Despite how enjoyable and surprisingly well-paced the movie is (you’re never bored during it, aside from one slightly long motorcycle chase), there aren’t really coherent character arcs. Eddie Brock starts off the film rude, brash, and not caring how his actions affect others. And he ends the film in the exact same state. The major inciting action in the film that causes Eddie to lose his job and his girlfriend is never even apologized for. There are scenes where Eddie stalks his ex, and it’s just portrayed as sad, and yet she keeps talking to him, protecting him, caring more for Eddie over her new, sane boyfriend, even when it seems like Eddie suffers a mental break.
One of the main villains of the film, Carlton Drake, played by Ritz Ahmed, seems to be a sort of Elon Musk, whose main goal is to use the Venom symbiotes as a type of spacesuit, is cartoonishly evil, and the actors flawed performance really shows through the cracks in his character. There’s a specific scene where a group of kindergartners is being shown through the research lab, and the children all shush a girl who tries to ask a question, and Drake has a monologue about how you shouldn’t stop people from asking questions, and then he leaves without answering her question. It’s hilarious.
But the true star of the film is Venom, who is voiced by Tom Hardy. The first thirty minutes of the film feel like you’re just waiting for this black gooey monster to show up, and when he does, he steals the show. Venom is introduced in an amazing scene of Eddie Brock eating frozen tater tots as the symbiote infects his body. Venom is constantly cracking consistently funny jokes (Eddie saying “thank you” after his life is saved, and Venom saying in this gravely, alien voice “you’re welcome”), and provides most of the intentional humor in the movie. Another aspect of Venom, oddly played completely straight, is his romantic fascination with Eddie Brock. Without spoiling the film too much, Eddie convinces Venom that humanity shouldn’t be destroyed, and the parasite grows close to Eddie, culminating in an actual kiss between Eddie Brock and Venom at the climax of the film.
Venom is a film with an identity crisis, it was advertised as a Deadpool-like gritty, bloody superhero film with off-color jokes, while the directors intention seems to be a DC Cinematic Universe style of a dark, bleak world, while Tom Hardy’s enthusiastic acting and voice-work makes it come off as incredibly lighthearted, among all the dark things happening.

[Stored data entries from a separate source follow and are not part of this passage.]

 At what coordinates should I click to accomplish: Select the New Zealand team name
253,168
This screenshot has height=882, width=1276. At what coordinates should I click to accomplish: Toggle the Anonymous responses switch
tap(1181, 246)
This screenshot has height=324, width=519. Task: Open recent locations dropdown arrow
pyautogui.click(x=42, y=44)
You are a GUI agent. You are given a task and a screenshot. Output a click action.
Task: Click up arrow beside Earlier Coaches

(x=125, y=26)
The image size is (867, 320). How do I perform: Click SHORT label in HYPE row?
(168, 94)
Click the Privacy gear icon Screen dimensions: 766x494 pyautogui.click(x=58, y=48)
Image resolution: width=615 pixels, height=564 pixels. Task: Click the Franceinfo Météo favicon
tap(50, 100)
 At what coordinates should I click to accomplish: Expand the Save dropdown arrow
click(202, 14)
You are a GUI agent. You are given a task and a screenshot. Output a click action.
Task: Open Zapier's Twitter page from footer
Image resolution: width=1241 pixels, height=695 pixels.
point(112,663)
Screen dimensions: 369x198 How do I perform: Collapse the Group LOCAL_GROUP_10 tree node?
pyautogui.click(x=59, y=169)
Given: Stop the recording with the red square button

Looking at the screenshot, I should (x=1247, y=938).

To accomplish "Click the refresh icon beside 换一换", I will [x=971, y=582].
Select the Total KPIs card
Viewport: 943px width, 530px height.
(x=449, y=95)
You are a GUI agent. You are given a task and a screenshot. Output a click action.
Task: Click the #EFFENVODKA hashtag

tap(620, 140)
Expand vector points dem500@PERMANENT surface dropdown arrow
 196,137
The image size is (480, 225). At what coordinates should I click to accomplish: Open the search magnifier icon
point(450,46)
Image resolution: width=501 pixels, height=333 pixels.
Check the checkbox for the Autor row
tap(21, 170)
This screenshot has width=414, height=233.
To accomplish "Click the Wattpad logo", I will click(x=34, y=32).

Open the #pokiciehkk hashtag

It’s as if a building was collapsing around Venom, and it ended up standing in the rubble, completely unharmed. It’s something that feels impossible to replicate, which doesn’t bode well for the various sequels of Venom already planned by the studio. I feel it’s wrong to give films a number, but despite the various things the film does badly (most of the first and the end of the third act), tone problems, and why Venom even pretends to be interested in bringing Eddie and his girlfriend together, this movie succeeds on an incredibly tight, action filled romantic comedy, focusing on the relationship between a man and the horrific, slimy alien parasite connected to him at the heart, both physically, and spiritually. 9/10.